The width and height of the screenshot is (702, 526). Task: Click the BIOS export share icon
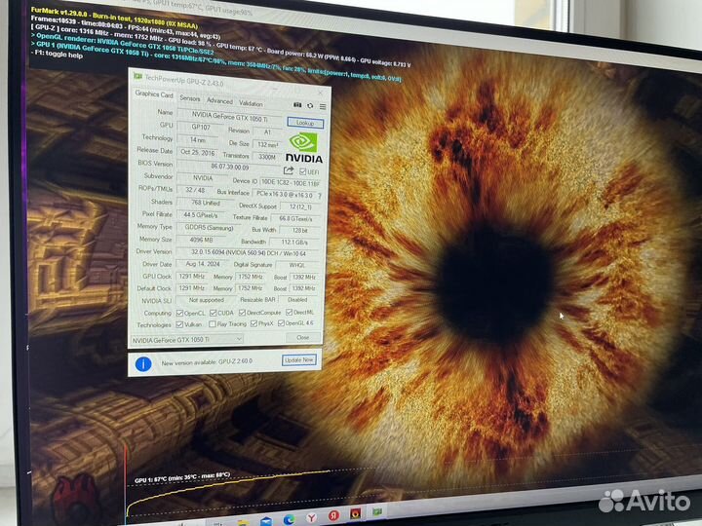(289, 170)
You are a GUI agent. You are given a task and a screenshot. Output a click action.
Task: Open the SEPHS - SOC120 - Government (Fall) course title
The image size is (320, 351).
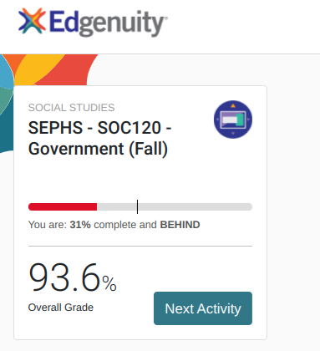99,138
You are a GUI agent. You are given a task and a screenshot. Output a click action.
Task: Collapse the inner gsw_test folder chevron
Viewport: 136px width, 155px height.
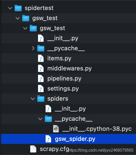(25, 28)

--

Give back all of the entries verbatim, but without pictures.

The width and height of the screenshot is (702, 526). Task: Click the BIOS export share icon
(289, 170)
You are a GUI agent. You are given a task and a screenshot. Output a click action.
Task: Open the SEPHS - SOC120 - Government (Fall) course title
The image size is (320, 351).
99,138
You are a GUI agent. You are given a task and a screenshot. Output a click action.
Task: Collapse the inner gsw_test folder chevron
Viewport: 136px width, 155px height.
(25, 28)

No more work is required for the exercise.